Alors le mouvement se métamorphose, l’onde parcourt le haut du corps, les danseur·euses dans un lâcher-prise retrouvent cette urgence du partage. On est loin des effets de style vains de Lady Magma, donné cet été à Avignon. Navy Blue voit plus loin. Même si l’horizon paraît incertain. Lorsqu’un·e à un·e les interprètes sont fauché·es d’une balle fictive, leur sang bleuit la scène jusqu’à la transformer en mer. Ce bleu est celui d’une tristesse revendiquée par Oona Doherty. Sa chorégraphie est faite de ressac, de gestes déportés sur la rive du théâtre, de ressentiment et, quand même, d’espoir.
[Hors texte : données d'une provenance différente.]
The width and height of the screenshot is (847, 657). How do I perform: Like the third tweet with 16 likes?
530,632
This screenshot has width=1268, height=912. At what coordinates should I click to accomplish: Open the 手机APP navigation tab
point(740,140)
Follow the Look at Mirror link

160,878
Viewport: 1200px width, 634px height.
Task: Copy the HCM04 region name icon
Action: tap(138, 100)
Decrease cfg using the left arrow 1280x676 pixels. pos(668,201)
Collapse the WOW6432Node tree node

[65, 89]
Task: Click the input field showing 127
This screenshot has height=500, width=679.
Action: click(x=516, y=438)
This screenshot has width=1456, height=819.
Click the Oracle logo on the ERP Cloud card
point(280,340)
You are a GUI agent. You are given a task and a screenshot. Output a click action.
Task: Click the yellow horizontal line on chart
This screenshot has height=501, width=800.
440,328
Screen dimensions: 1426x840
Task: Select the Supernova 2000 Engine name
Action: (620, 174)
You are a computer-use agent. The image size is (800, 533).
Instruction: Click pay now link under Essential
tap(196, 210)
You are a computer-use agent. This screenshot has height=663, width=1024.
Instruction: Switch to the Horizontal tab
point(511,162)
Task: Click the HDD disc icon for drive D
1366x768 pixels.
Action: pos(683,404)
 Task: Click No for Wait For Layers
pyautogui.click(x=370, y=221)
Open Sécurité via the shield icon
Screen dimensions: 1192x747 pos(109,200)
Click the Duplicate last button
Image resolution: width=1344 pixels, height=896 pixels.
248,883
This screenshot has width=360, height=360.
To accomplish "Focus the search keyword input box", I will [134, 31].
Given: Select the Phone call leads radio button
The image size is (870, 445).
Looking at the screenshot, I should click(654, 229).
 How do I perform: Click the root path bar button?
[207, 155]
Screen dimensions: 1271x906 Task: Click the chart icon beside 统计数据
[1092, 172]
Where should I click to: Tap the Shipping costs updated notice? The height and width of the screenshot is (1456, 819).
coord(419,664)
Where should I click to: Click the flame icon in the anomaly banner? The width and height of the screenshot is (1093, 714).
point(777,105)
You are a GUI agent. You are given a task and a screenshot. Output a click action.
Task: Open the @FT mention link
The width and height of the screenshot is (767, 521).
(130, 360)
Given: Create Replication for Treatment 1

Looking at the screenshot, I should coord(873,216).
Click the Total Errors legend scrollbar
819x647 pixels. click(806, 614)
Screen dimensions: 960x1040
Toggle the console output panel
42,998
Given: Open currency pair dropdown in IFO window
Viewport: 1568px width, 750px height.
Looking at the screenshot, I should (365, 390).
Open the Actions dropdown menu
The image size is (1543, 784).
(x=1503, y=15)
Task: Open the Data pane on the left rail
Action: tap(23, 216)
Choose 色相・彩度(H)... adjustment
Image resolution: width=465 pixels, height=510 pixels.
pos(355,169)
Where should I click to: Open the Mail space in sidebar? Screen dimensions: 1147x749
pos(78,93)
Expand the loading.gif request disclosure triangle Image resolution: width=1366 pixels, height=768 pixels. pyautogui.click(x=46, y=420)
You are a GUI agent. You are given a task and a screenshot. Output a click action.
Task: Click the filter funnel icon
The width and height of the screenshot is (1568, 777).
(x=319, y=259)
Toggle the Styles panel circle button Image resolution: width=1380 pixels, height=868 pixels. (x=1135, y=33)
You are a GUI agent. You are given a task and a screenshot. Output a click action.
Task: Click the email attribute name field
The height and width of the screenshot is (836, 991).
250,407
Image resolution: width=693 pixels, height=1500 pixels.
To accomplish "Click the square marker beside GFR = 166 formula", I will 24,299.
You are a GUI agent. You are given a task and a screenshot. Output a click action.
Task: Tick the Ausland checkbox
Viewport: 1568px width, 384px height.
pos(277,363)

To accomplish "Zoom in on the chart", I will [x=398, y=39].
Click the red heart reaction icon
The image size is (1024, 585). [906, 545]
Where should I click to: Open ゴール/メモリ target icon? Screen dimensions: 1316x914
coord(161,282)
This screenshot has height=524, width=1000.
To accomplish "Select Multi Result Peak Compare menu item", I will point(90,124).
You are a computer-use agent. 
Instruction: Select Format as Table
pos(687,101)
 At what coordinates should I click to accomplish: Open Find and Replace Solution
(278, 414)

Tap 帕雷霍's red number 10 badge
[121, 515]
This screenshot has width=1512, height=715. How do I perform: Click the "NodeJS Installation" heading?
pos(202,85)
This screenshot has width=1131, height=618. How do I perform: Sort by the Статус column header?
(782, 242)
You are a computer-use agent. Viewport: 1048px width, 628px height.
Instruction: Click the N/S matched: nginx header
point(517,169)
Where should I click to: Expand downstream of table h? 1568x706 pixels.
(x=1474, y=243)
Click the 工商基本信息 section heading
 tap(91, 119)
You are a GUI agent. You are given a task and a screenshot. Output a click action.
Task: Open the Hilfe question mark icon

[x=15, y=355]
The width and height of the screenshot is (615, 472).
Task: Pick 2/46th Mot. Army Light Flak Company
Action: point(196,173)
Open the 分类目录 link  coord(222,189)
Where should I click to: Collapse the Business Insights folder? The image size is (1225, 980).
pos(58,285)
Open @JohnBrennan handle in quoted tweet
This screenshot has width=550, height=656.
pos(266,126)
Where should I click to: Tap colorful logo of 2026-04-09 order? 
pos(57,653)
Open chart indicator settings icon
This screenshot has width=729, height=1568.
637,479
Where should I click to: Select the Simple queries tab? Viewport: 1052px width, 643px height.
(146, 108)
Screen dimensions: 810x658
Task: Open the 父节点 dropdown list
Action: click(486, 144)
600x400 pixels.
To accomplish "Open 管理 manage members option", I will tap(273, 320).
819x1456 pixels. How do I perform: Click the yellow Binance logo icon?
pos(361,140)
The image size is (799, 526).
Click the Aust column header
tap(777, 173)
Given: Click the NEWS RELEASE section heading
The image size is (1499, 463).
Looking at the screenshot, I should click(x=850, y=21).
La créatrice rappelle la crise existentielle de Rachmaninoff, ce qu’il doit à son analyste Nikolai Dahl. “Les danseurs ont été ce Dahl pour mon Rachmaninoff”, conclut-elle.
Il manque néanmoins une déflagration chorégraphique à ce Navy Blue, du genre de celle entr’aperçue dans A Belfast Player et son “army of sugars”, jeunes interprètes venues des banlieues. Mais cet aveu de faiblesse d’une artiste en pleine hype est autre, sincère. Sans rage, elle égrène le budget – inventé ? – de la production, arrivant à la somme de 291 656 euros. Tout y passe. Et enchaîne : “I see myself falling into insignifiance”. Qu’on se rassure, l’auto-apitoiement n’est pas dans sa nature. Danser, danser encore. Ne pas sombrer. Ce Navy Blue est du genre insubmersible.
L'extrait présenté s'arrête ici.